Red Kerry’s swansong and Keating’s legacy

Les Heimann writes: Re. “Live from the vestibule, Pope Paul recalls the good ol’ days” (yesterday). Guy Rundle’s critique I believe is of the interview itself. No one can critique Paul Keating because no one got behind the facade the man created.

I liked the interview, and I appreciated Keating’s personally designed mythical persona shining through. Oh, how he must have enjoyed pulling our collective leg in such a grand manner once again.

Make no mistake, Paul Keating is, and was, a one-man wonder. A highly intelligent and extremely sensitive man enclosed in an steel shell of self-preservation. You can’t be the politician he was without the toughest of armour. He is a hard man to know. Anyone who has experienced the exquisite torture of reading Don Watson’s Recollections of a Bleeding Heart will know what I mean.

However, his persona as a politician, much like Gough Whitlam, is quite heroic. These men were absolute “turn-ons”, although I suppose conservative fans would rather think them as something quite different. Anyway, I lapped up his every word, I thrilled at his pithy and amusing sprays and put downs. I also believe he did some good things — and bad things — for Australia.

By the way, for a few years I lived opposite Jack Lang, and although only a little boy I spoke to the grouchy old man when I spied him in his sparse front garden. I actually liked him. Lang, Whitlam and Keating. Not a dish made for the conservative bent. Well, I’m not.

Peter Matters writes: Rundle’s sneer — or not — does not change the fact that the program was not only good television but it also had a ring of truth about it — two qualities that rarely go together. Furthermore, one suspects that Kerry O’Brien intends this program series to be his farewell to the public that has admired him for so long. One would hardly expect him to make his farewell with a presentation that does not ring true.

The unemployment trap

Mike Presland writes: Re. “Being left on the unemployment scrapheap” (yesterday). I read Warren Grzic’s letter in Crikey‘s 13th of November edition and shed a small metaphorical tear for him. I am an experienced and knowledgeable 57-year-old self-employed graphic artist, previously manager of a small design studio, with a similar tale of woe in trying to find a “real” job.

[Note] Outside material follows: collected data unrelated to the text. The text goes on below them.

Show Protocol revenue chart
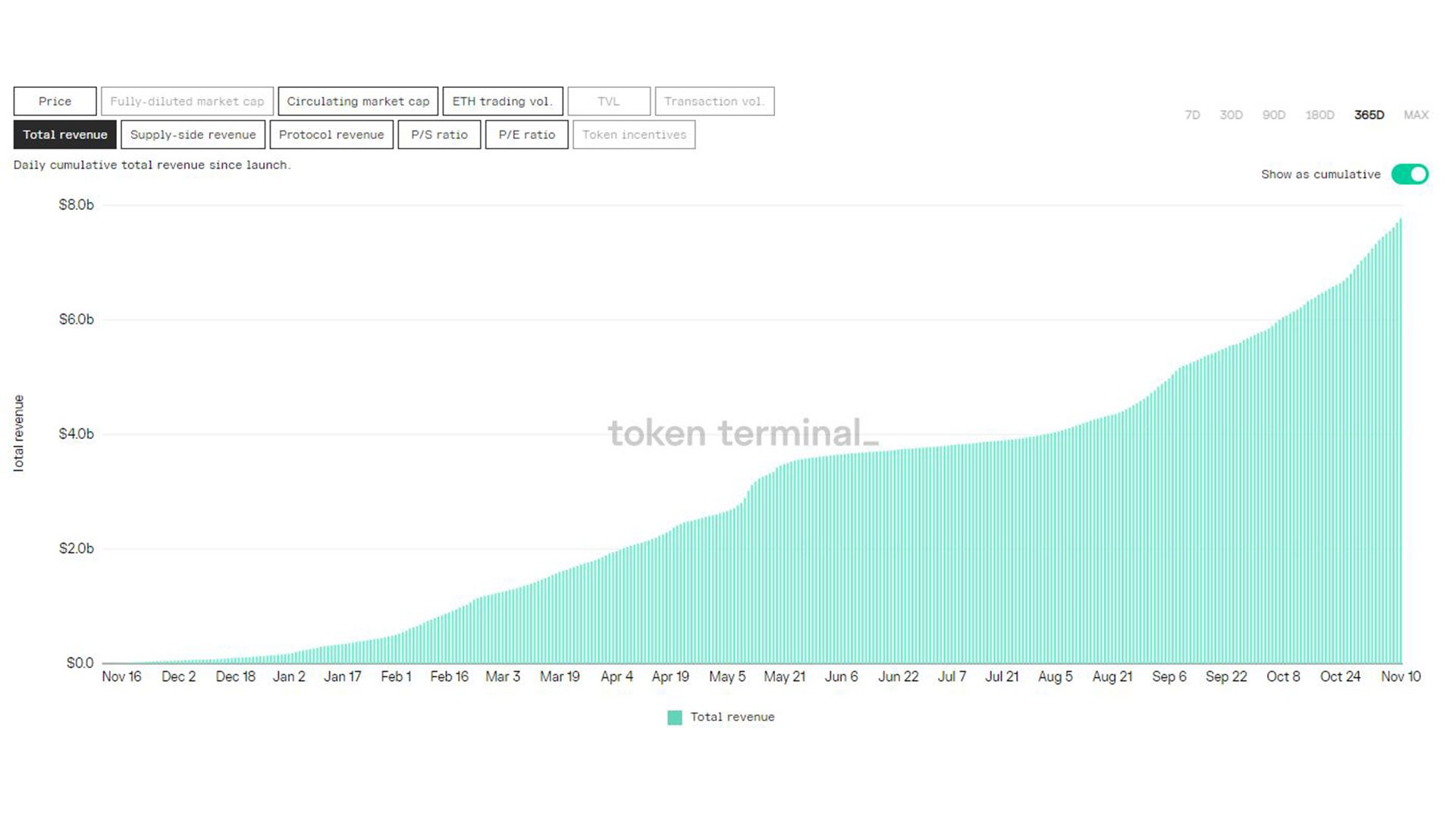The height and width of the screenshot is (819, 1456). pyautogui.click(x=331, y=135)
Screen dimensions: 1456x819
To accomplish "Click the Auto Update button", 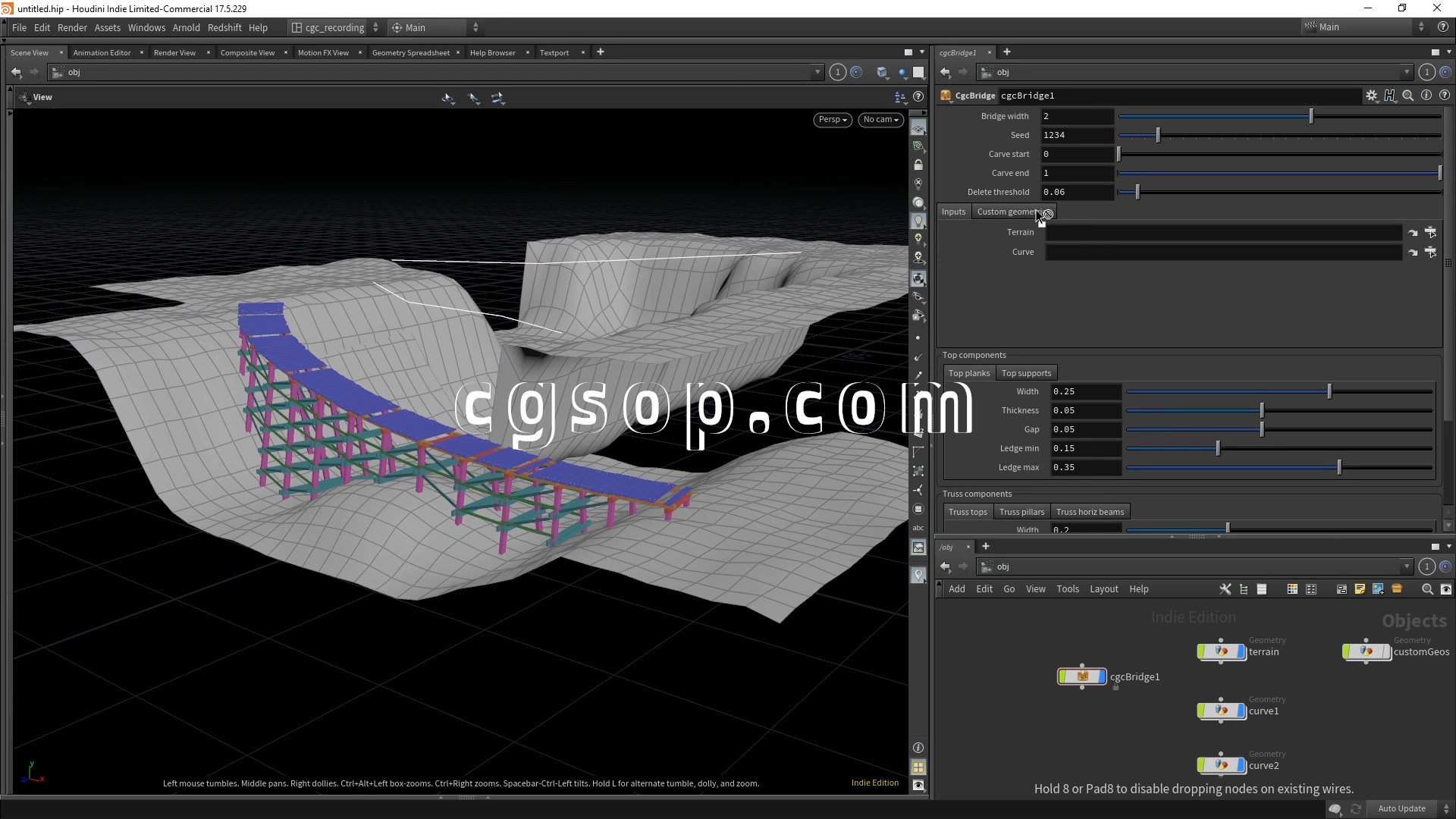I will click(1401, 808).
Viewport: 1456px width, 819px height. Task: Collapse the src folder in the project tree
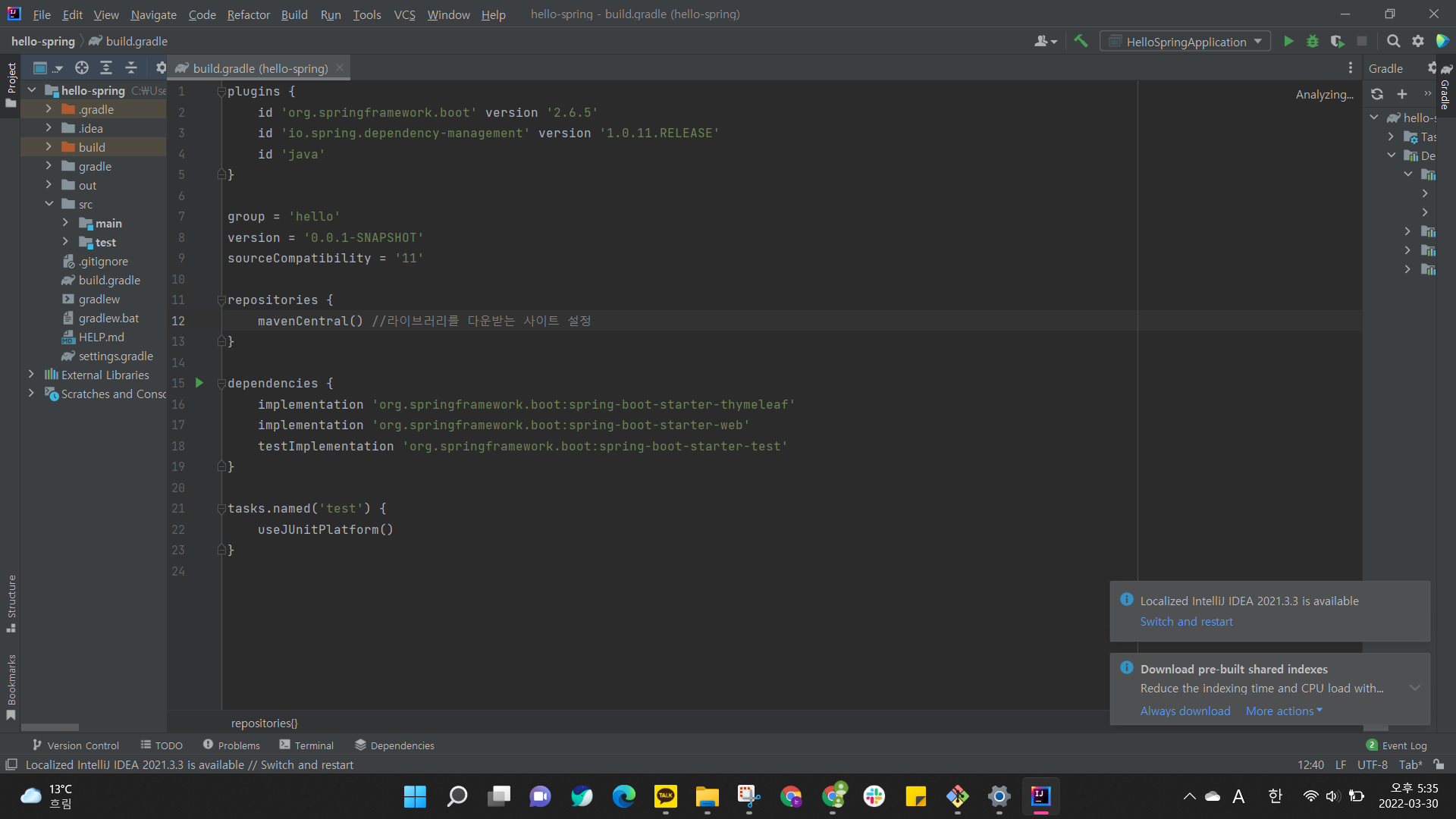(49, 204)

I have had similar problems with recruitment companies, mostly staffed in my extensive experience with 30-year-old women, and have recently given up trying to find employment in my industry.

Even though I am fast spending all of my savings, even to the point of taking 10% of my super out to prop up my income in the short term, there is no help available via Centrelink or any other government entity.

I am a full time father of seven and have a live-in, 18-year-old son, currently doing a degree, to take care of.

Where is the assistance for people like me? Are we now excess to requirements? Is my 42 years of experience now useless?